Indeed, on the basis of the similar
way in which sperm are stored and utilized in all birds, it seems likely that passive sperm loss is ubiquitous in this taxon. It is important to recognize that second or last male sperm precedence is not the rule in birds, especially in the wild. The experimental studies demonstrating the existence of last male sperm precedence in birds were conducted under very restrictive conditions, notably with equal numbers of equally competitive sperm in two inseminations. This is an unlikely scenario in the wild. Moreover, it is now known that both sperm numbers and sperm quality, which RO4929097 research buy can vary substantially between males, have a marked
influence on the outcome of sperm competition (Birkhead et al., 1999). In some species, males can allocate sperm number strategically (Cornwallis & Birkhead, 2006). It is also known that females can influence the uptake of a male’s sperm, and so the outcome of sperm competition in the wild is likely to be a due to a combination of factors that can obscure or override the influence of insemination order.
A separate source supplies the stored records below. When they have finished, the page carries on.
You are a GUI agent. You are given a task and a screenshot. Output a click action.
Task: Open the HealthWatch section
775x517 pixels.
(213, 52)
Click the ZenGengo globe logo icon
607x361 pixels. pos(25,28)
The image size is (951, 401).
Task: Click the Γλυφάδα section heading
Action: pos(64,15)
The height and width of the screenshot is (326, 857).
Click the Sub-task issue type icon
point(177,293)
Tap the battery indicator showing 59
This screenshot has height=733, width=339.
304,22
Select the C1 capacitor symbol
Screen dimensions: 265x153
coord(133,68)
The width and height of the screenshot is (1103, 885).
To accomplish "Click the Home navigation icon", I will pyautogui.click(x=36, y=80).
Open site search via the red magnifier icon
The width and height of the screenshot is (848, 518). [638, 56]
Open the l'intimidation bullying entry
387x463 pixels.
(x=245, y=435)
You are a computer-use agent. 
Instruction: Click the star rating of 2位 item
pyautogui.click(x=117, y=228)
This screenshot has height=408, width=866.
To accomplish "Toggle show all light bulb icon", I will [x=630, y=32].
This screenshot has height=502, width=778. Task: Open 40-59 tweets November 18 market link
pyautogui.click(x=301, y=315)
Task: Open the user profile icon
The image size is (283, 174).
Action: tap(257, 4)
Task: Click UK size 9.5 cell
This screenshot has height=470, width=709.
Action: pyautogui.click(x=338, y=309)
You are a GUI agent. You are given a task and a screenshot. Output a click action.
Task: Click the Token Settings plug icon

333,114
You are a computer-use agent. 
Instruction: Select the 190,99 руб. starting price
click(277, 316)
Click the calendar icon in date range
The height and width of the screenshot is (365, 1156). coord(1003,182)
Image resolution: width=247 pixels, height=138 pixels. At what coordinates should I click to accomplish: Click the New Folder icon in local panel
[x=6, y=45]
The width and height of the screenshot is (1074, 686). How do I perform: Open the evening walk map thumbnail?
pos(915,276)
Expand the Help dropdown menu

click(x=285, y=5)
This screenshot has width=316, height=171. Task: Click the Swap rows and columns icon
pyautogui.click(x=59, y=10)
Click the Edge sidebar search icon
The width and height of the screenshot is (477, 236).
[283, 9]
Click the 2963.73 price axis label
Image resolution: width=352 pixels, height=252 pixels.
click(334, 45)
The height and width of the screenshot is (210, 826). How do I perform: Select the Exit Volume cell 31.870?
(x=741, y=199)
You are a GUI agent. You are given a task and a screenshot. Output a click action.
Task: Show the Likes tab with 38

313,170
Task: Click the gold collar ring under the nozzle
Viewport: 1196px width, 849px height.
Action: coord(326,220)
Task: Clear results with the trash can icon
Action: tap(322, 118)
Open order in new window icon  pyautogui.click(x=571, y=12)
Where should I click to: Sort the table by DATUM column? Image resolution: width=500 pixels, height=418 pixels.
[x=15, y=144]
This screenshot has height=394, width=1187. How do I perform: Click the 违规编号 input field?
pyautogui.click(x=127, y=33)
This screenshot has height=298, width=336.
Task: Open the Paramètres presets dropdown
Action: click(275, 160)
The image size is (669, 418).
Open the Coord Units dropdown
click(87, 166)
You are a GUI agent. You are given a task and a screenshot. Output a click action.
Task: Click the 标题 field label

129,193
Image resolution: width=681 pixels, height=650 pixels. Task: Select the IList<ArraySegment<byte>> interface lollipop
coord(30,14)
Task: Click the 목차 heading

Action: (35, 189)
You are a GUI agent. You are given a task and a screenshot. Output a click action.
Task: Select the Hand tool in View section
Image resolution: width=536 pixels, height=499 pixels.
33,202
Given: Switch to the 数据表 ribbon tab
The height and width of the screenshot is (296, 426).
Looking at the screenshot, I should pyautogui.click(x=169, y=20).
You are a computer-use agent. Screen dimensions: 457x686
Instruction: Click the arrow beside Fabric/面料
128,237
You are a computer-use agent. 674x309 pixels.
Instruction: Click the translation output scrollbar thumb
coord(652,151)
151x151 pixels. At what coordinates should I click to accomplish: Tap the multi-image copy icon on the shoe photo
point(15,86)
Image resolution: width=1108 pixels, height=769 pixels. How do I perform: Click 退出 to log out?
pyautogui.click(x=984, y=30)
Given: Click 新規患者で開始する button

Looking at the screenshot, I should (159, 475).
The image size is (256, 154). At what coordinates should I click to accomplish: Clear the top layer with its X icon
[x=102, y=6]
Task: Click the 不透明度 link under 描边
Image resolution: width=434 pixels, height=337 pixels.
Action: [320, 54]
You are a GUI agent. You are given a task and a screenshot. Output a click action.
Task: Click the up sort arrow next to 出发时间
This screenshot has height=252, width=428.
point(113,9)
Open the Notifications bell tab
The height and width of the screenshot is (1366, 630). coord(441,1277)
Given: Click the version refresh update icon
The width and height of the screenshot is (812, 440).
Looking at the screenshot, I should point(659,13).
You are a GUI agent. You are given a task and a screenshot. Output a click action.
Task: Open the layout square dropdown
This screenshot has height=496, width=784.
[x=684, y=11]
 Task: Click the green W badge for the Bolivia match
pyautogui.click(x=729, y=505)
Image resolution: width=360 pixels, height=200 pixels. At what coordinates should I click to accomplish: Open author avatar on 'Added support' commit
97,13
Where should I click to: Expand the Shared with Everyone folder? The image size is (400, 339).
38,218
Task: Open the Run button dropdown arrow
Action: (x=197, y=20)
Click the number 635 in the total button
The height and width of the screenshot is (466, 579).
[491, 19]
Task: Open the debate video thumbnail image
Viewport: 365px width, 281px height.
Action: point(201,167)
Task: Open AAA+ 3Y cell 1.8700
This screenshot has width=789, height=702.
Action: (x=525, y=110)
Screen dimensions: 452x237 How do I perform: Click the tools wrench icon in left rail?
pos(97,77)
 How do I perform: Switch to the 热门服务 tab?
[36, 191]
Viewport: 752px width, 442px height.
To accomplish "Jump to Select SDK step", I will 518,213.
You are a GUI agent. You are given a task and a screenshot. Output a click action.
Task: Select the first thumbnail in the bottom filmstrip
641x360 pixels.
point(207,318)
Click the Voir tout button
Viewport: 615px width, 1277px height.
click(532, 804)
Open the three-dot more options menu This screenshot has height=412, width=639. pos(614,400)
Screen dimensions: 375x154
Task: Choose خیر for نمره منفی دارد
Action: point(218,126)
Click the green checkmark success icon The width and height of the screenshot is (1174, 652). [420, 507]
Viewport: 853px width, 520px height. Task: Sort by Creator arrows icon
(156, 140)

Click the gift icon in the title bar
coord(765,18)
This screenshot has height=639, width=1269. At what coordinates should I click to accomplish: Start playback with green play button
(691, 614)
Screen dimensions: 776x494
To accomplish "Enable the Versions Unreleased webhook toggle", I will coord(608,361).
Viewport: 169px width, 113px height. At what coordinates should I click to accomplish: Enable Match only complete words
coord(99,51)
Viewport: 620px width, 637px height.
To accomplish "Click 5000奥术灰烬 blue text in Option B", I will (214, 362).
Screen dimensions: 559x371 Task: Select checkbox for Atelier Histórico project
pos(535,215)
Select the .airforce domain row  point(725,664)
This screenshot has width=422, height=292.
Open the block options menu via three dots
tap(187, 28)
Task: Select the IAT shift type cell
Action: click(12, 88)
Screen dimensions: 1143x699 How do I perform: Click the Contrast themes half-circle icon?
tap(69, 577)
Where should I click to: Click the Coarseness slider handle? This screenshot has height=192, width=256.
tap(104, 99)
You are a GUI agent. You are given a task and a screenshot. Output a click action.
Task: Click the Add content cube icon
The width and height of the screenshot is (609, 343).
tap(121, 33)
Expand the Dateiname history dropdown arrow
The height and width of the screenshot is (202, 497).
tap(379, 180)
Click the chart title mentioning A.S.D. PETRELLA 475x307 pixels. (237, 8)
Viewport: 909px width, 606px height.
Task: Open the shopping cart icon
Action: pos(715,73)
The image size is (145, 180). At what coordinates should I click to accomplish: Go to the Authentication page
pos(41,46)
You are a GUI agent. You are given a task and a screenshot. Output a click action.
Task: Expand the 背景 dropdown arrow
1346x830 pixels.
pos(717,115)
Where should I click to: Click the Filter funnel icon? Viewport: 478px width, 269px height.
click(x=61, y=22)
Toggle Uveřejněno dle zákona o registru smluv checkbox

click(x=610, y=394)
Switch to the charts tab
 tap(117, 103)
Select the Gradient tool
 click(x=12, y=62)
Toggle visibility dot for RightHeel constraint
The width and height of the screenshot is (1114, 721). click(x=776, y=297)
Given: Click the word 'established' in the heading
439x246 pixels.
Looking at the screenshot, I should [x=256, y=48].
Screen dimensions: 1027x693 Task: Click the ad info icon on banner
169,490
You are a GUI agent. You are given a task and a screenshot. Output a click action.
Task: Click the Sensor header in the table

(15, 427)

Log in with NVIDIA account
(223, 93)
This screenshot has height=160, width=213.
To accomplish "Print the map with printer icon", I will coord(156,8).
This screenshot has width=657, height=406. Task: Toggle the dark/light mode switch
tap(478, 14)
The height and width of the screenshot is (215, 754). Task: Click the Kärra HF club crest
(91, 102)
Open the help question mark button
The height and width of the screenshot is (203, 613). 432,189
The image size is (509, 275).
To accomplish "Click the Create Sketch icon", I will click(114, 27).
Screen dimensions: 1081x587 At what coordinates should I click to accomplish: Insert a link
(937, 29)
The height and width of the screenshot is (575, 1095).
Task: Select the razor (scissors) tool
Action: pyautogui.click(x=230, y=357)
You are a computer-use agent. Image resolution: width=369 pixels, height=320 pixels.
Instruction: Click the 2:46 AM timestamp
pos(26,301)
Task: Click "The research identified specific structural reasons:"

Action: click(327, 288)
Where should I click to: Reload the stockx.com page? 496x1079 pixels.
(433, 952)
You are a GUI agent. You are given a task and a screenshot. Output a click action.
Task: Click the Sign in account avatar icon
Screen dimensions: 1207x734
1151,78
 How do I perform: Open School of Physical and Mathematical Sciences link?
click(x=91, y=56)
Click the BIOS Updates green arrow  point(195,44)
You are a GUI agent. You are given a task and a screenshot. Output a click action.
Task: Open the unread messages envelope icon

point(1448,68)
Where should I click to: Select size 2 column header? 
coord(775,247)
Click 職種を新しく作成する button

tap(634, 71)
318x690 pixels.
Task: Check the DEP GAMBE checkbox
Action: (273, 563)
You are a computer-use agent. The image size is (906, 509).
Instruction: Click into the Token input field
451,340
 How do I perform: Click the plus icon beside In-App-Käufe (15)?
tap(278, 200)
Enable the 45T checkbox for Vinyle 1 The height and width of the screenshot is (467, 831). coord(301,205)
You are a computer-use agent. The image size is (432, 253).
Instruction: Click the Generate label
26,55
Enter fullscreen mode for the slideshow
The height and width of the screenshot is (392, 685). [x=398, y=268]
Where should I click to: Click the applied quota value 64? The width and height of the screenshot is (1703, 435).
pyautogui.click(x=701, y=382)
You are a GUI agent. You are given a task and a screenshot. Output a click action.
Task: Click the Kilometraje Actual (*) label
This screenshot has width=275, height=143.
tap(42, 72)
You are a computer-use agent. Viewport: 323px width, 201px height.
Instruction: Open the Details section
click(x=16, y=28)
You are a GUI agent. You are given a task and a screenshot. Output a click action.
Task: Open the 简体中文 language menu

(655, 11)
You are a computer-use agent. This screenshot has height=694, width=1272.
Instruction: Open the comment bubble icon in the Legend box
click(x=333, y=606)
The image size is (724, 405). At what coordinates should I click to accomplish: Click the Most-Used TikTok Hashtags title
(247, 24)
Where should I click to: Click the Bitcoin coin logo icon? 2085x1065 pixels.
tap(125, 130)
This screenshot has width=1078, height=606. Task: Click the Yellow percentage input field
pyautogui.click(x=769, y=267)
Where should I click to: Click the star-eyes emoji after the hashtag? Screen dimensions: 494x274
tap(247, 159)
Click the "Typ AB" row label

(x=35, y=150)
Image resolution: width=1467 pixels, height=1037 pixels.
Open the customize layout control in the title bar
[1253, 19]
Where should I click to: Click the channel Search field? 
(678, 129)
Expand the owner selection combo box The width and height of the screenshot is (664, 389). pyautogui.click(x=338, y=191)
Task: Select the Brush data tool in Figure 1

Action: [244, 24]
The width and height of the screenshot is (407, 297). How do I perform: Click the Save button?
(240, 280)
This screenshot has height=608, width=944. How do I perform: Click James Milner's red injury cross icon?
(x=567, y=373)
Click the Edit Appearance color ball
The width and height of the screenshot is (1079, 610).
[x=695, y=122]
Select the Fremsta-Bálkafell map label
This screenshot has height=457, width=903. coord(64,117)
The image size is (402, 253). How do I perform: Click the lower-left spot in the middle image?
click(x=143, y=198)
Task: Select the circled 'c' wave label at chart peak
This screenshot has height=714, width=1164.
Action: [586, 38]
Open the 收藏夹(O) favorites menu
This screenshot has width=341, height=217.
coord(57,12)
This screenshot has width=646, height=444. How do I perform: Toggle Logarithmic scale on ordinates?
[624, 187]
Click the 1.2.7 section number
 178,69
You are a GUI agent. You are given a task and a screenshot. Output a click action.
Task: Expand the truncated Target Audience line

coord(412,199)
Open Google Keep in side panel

Sperm competition mechanisms in mammals seem to be simpler than in birds or insects, probably because in most species, there is little or no sperm storage by the female and as a result, the interval between insemination and fertilization is usually much shorter, and sometimes just a few hours. An early, prescient model LEE011 mw of sperm competition Ergoloid in mammals by Ginsberg & Huck (1989) proposed that the timing of insemination relative to sperm capacitation and that in turn relative to when the female ovulated would be crucial for the outcome of sperm competition. There is now good
evidence for this and that the timing of capacitation varies between species (Gomendio et al., 2006). A particularly striking adaptation to sperm competition in rodents is ‘sperm trains’– groups of sperm operating as a unit. The woodmouse Apodemus sylvaticus, for example, is a species with relatively large testes and high levels of multiple paternity (Baker, Makova & Chesser, 1999) in which sperm trains are typical. Moore et al. (2002) found that the curiously extended hook on the sperm head allowed sperm to grasp each others’ flagella and swim as a ‘train’. They also showed that trains swan faster than individual sperm, because their flagella beat in unison, and speculated that this sperm cooperation was an adaptation to sperm competition, allowing sperm to rapidly traverse the hostile vagina and enter the cervix, before moving individually to the site of fertilization. Later, in a comparative study, Immler et al.